Anyway, moving parts are the most likely failure point in a server, so spreading across many disks is a win. There’s still the concern of failure in other hardware components in your file server…this is an area where it’s possible to spend varying levels of money to get increasing levels of reliability. Sun makes some pretty impressive systems in this space–they can deal with the loss of pretty much any single component (like a CPU or disk controller) and continue operation. Anyway, when you go down this path, your reliability concerns become known and well-understood quantities, rather than “I have a bunch of random boxes with disparate data and I need to make them reliable”. Making one box reliable is much easier than making many boxes reliable. Obviously, once you have all of your data on one system, you can then easily make a basic disk image, or kickstart configuration, that you run on all of the other systems that allows you to quickly spin it up in the event of a failure. Since no data needs to be restored from backups (it’s all on the reliable file server) bringing up a replacement system could take seconds (if you have a pre-configured spare) or a few minutes (if you have to copy the image and copy in the configuration files for the lost server).

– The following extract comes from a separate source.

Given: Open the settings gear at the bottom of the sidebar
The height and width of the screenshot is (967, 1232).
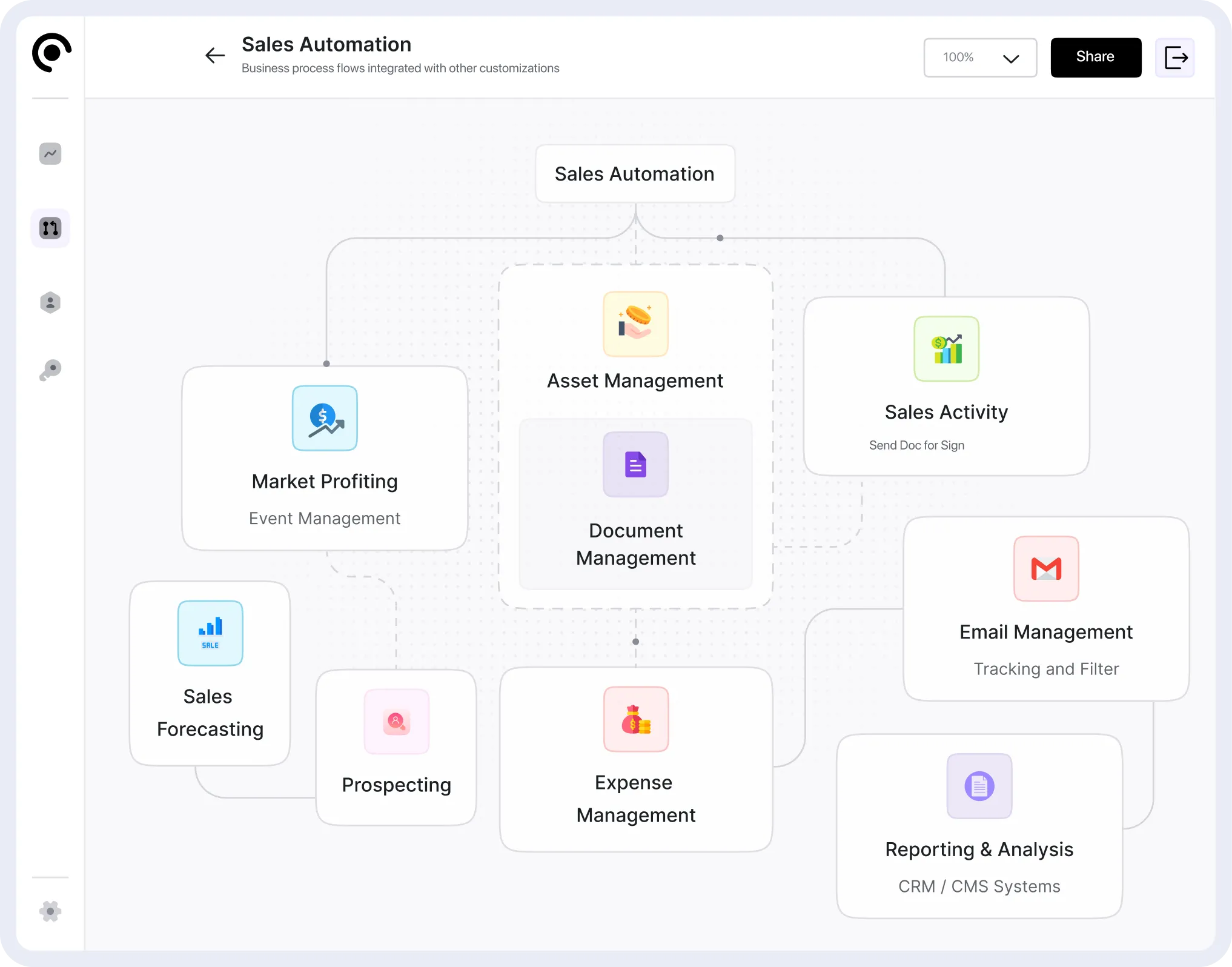Looking at the screenshot, I should pyautogui.click(x=50, y=911).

This scales relatively nicely, and when performance of disk access becomes an issue, it just means it’s time to add another file server.
If I were building a hosting infrastructure this is probably the way I would do it. Joyent is setup this way (roughly, with the caveat that they have a lot of different configurations because of various hosting options and types they’ve offered over the years), and they have historically excellent reliability…and they do it with less expenditure than most of their competitors, I’d bet. (They are not publicly traded and I don’t have any inside information on their finances, so I don’t know their actual margins, but I get the feeling they’re pretty good.)
Another option is simple backups, which is what we do for Virtualmin.com, and what you’re describing and probably the right choice for your current infrastructure. It’d take us about an hour to bring Virtualmin back online if we lost our server, and it would involve some DNS changes (and for some folks, Virtualmin would be offline for longer than an hour, due to propagation time and DNS caching misconfiguration at some ISPs). But, if you can avoid DNS changes, it’s a win–if a server is dead, why not bring a new one back up on the same IP? We probably don’t have that privilege, since we only have two spare servers and they are in different data centers, and it sounds like you don’t have that privilege either. Of course, if you’re talking atomic bomb scenarios (or flood, fire, earthquake, etc.), that takes down the whole data center of your primary server, then you’re going to have to change DNS and accept some downtime no matter what.
But, you shouldn’t need to delete anything on the secondary DNS server–assuming your new primary is configured the same as the old primary, when you bring in the backups it ought to update the secondary server with the new IP, I think (if not, it’s probably bug-like and ought to be fixed). Updating glue records should be viewed as an absolute last resort…note that DNS is a reliable protocol by design. If one server goes down, it’s OK. The secondary will get all the requests while the primary is out to lunch. It might be a little slower, but it won’t stop service. So don’t touch those glue records if you’ll be bringing the old IP back into service in the future.
It sounds like you’ve already followed the docs on a hold and forward backup MX server, and the DNS Slave auto-configuration, so you should only need to worry about getting the primary back online (either new hardware of recovering the old server) as quickly as possible…so just worry about getting the data in place on the new server and the secondary DNS server pointing to the new IP(s).
The only unavoidable negative in this kind of deployment is that you almost certainly will lose (some) data. Assuming daily backups, the time since your last backup and the failure could mean as much as 23+ hours worth of data lost to the void. Averages tell us that it’ll be less than this (the mean I guess would be about 12 hours), of course, but it is an unavoidable bit of data loss…unless the disk isn’t what failed, or the data can otherwise be recovered.
In short, don’t be overly concerned about DNS–it’s the most reliable part of your infrastructure, by default. User data is the hard part.